**TASK LIST**
1 – In the parliamentary debate excerpt, what Latin phrase does Mr. Gray say Clare Short might be guilty of?
2 – From the parliamentary debate excerpt, list every matter Mr. Gray names as being undertaken by the Prime Minister or under the royal prerogative rather than decided by the House.
--- BEGIN SOURCE EXTRACT ---
Clare Short: I have listened to every word that the hon. Gentleman has said, but the logic of his argument is that we should not have Parliament: if Parliament has powers over the Executive, they might be tempted to mislead Parliament, so let us not consult Parliament. That is an extraordinary argument.

Mr. Gray: The right hon. Lady might be guilty of reductio ad absurdum—if she is familiar with that phrase. I do not think that she is quite right, and that was certainly not what I was arguing.

My argument is that the grave matter of taking the nation to war is surely something—there are other matters of a similar nature such as treaties and various appointments—that the Prime Minister could be expected to undertake in his role. Of course, he is answerable to the House. That is what Prime Minister's Question Time is all about—or should be all about if the thing were run properly. It should be an opportunity for the House to question the Prime Minister about what he has been doing. If he did something that was not popular in the House or in the nation—if, for some reason, he engaged in some bizarre war that everyone totally opposed—not only would he fall, but the Government would fall. That is the whole nature of parliamentary democracy: it is precisely the way that the House works.

We do not decide on the precise person who will be appointed as the bishop of every see in England. That is done under the royal prerogative. We do not decide which ambassador will go to which embassy around the world. Such things and thousands of others are matters for the royal prerogative. However, if we found that the Prime Minister was appointing his mates as bishops or ambassadors, my goodness me, he would have a hard time.
--- END SOURCE EXTRACT ---
--- BEGIN LISTED RECORDS ---
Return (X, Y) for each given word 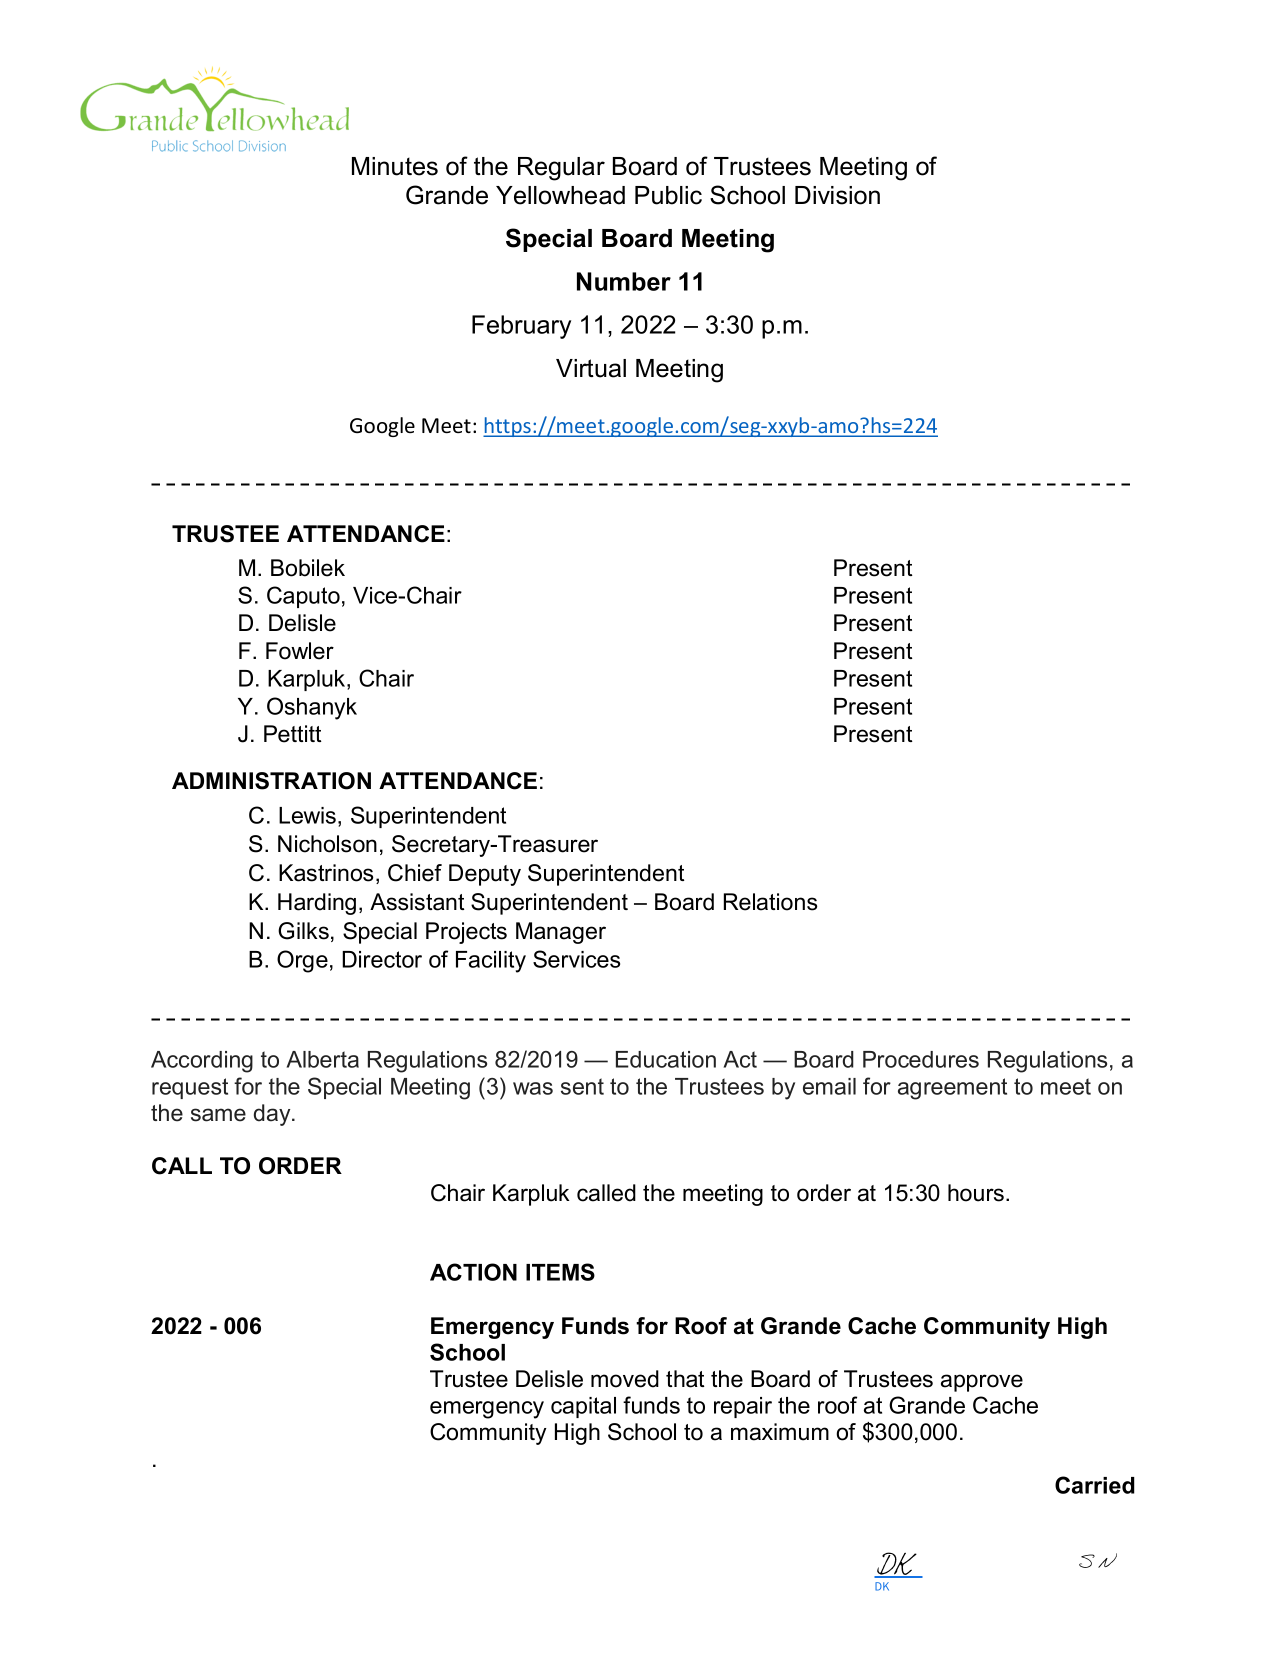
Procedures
--- END LISTED RECORDS ---
--- BEGIN LISTED RECORDS ---
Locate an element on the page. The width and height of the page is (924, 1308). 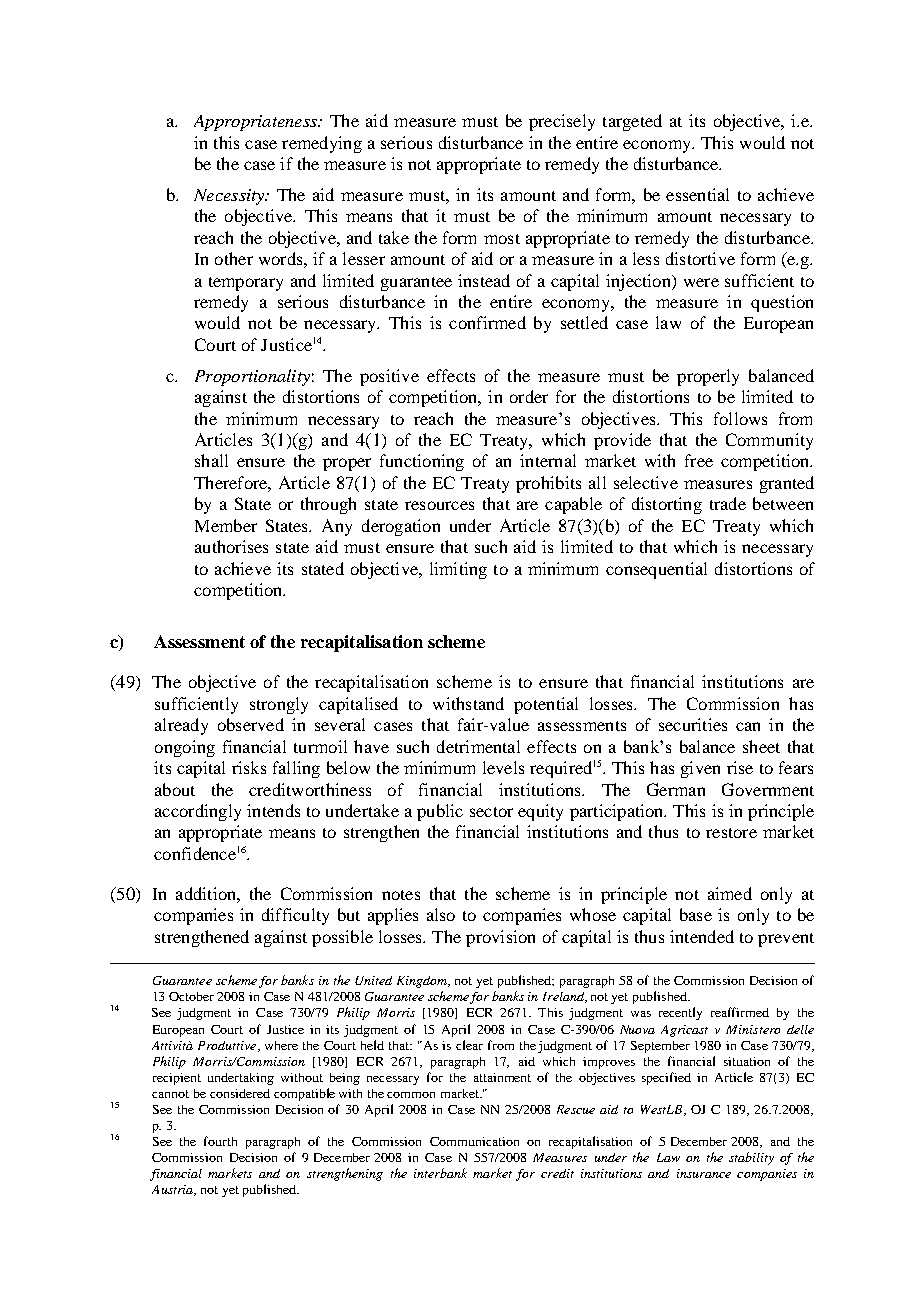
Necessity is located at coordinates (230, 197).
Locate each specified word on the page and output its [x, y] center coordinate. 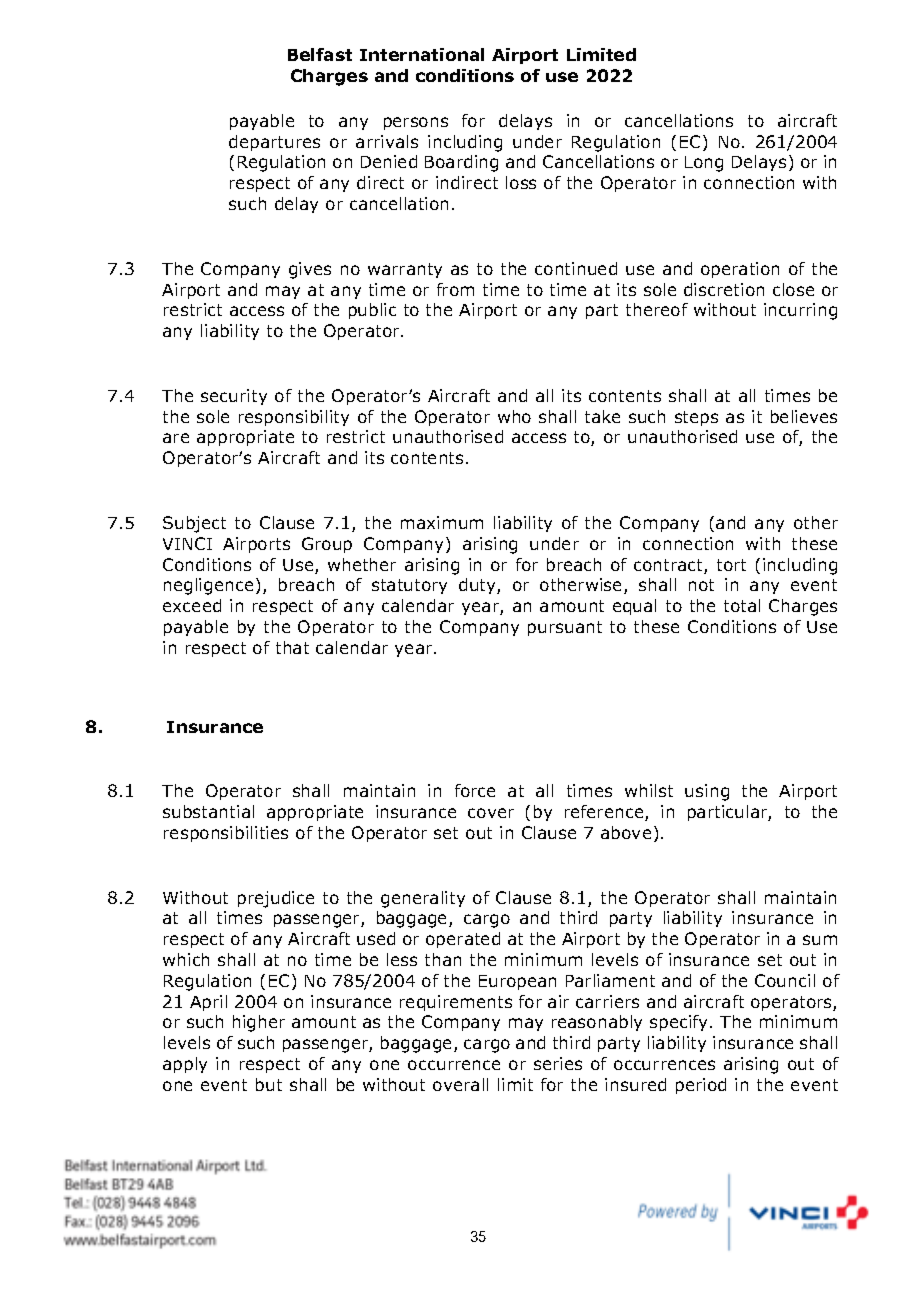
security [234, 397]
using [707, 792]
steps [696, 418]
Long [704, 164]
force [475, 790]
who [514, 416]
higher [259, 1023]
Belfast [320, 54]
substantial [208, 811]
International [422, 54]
--- END LISTED RECORDS ---
**OUTPUTS**
1 – Reductio ad absurdum.

2 –
- Taking the nation to war
- Treaties
- Various appointments
- Appointing the bishop of every see in England
- Deciding which ambassador goes to which embassy